Jeffrey Alexander: The Return of Anti-Semitism? Waves of Societalization and What Conditions Them

Date: 

Friday, February 25, 2022, 12:00pm to 1:30pm

Location: 

Zoom Link available upon registration

History, Culture, and Society Workshop presentation by Jeffrey Alexander, Yale.

Please email jviator@fas.harvard.edu for the Zoom link.

Abstract:
A social strain becomes societalized when problems that have created episodic indignation are constructed as explosive crises endangering the moral self-regard of society itself.
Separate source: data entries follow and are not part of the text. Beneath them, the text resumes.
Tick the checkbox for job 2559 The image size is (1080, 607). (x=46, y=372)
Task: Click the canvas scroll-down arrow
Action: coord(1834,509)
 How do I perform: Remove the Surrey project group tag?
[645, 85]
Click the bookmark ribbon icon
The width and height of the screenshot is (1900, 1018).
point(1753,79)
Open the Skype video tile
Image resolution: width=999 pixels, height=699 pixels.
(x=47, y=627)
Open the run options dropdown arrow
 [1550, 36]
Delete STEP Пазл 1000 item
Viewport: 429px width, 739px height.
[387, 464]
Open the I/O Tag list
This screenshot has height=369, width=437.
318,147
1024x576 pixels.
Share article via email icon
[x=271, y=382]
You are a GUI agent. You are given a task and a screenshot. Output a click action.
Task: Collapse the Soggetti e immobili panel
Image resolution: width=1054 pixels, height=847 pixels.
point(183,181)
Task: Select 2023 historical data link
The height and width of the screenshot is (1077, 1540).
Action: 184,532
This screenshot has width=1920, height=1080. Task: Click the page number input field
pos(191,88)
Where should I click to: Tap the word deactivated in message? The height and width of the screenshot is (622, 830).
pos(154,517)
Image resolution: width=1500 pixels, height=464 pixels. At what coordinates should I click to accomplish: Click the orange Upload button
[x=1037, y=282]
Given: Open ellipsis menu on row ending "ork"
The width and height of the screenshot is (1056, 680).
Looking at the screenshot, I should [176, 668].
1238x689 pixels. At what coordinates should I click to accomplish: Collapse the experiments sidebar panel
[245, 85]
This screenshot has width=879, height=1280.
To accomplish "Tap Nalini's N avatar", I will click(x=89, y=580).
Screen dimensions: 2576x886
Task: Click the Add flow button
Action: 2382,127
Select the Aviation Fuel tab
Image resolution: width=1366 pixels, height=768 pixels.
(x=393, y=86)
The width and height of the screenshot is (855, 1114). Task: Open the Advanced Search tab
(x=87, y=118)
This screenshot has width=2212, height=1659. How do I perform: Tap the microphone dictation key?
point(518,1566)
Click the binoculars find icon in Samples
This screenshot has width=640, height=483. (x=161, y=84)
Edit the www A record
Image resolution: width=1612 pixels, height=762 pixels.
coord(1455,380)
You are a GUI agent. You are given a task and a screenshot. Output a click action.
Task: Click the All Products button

Instead of being traumatic for particular victims, they become traumas for all "humankind." In the decades after Nazi genocide against European Jewry, anti-Semitism came to be reconstructed in this broader way, and structural and cultural barriers to Jewish incorporation were dramatically weakened and often destroyed. Yet, over the last decade, publicly anti-Jewish words and deeds have remerged, adding historically combustible fuel to backlash issues propelling rightwing populism. While this new antisemitism has itself been societalized, responses have differed significantly across Western societies, a variation that corresponds with the unevenness of national responses to the Holocaust decades ago. This is our principal hypothesis, to which we add a series of contextualizing factors: The secular decline in Holocaust memory; the tarnishing of Israel as a democratic symbol; the centrality of the Palestinian struggle in progressive ideology; and the shifts in progressive ideology toward race, gender, and post-coloniality.